If there is something I would like to read, I follow the link to read paper on arXiv. After that, if I’d like ArxRec to give me “more like this”, I follow the “Action” button to provide feedback on this paper.
This is a Google form. Currently I preset 3 ratings and it is so far good enough. “Read” is the highest and “Ignore” can be used to mark irrelevant recommendations.
All feedbacks are recorded in a Google sheet linked to the form where I can always go to find the marked ones there.
How it is implemented
The website is hosted on Github page from a public repo: https://github.com/pppoe/ArxRec and the source code is there.
Functionality-wise it is quite straightforward. Although the recommendation is personalized, because I am the only user here, there is no online computation in anyway. Everything is computed offline periodically on my PC and submit to Github to serve the generated static HTML file.
The crontab job did the following things:
- Fetch submissions from arXiv
- Fetch my past responses from Google forms
- Extract Text Embeddings from Open AI’s model
- Rank submissions and generate the daily webpage
- Submit to Github to serve
ChatGPT saved me lots of time here. It generated the boilerplate code to query Arxiv and Google form.
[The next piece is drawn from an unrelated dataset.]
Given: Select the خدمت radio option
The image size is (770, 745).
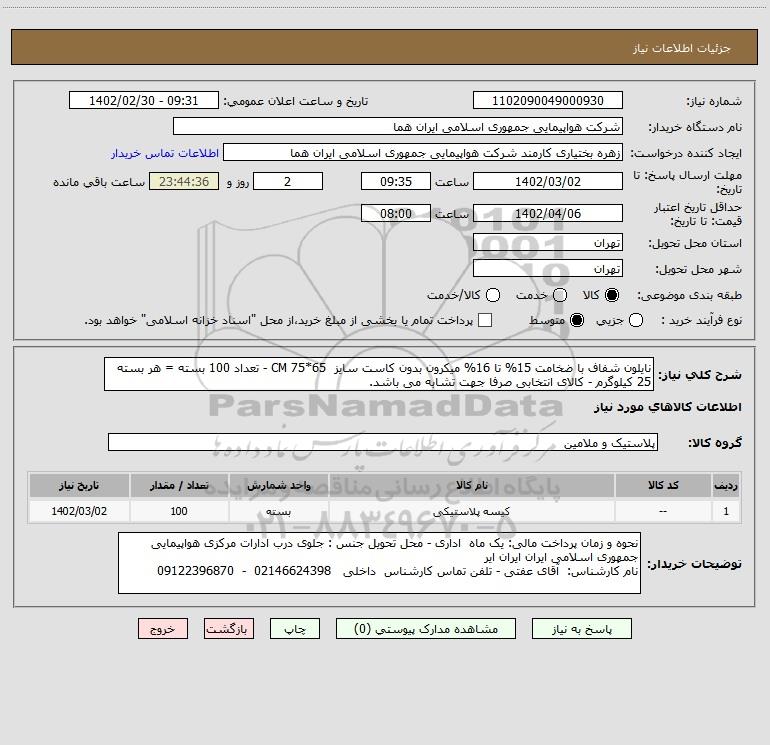Looking at the screenshot, I should [x=560, y=296].
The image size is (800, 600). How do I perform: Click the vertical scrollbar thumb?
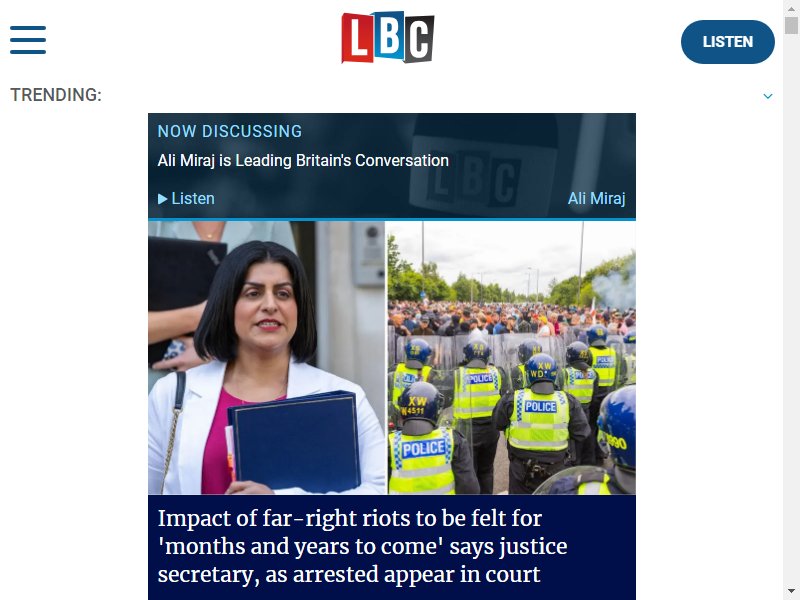[x=791, y=26]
Though the code does not work out-of-the-box, it’s much easier to understand the APIs by looking the code than reading the documentation.
The recommendation is based on a pool of papers consists of my recent publications crawled from Google Scholar and the ones with my feedbacks submitted from the Google form. Relevancy of an arxiv submission is a simple weighted sum of its similarities to the papers in the pool. The similarity between two papers is the cosine similarity of their text embeddings.
One must-have functionality of this service to allow me to easily give feedback and use of Google form simplifies the implementation. I put a flow chart below. Because there is no direct interaction between end user and the PC box, I can skip implementing and maintaining a backend.
I had a concern on the cost to use OpenAI’s API in the beginning. However, after running this for a few days, the cost is quite limited. On average, the number of tokens to get text embedding for one paper is around 300 including its title, authors, and abstract. The current pricing is at $0.00002/k tokens so a pre-paid $10 can possibly keep it running for a few years.
I canceled my meaningless subscription to the mailing list and have been using this happily for a couple of weeks so far. The good thing is that I can make whatever tweaks I need. If I move the daily job to Github CI, I can even take my PC box out from the flow chart above to have everything running on free public tools.
I am not sure if all the worries about developers being replaced by AI are legitimate or over-reaction. But nowadays, building tool is indeed easier with these LLMs.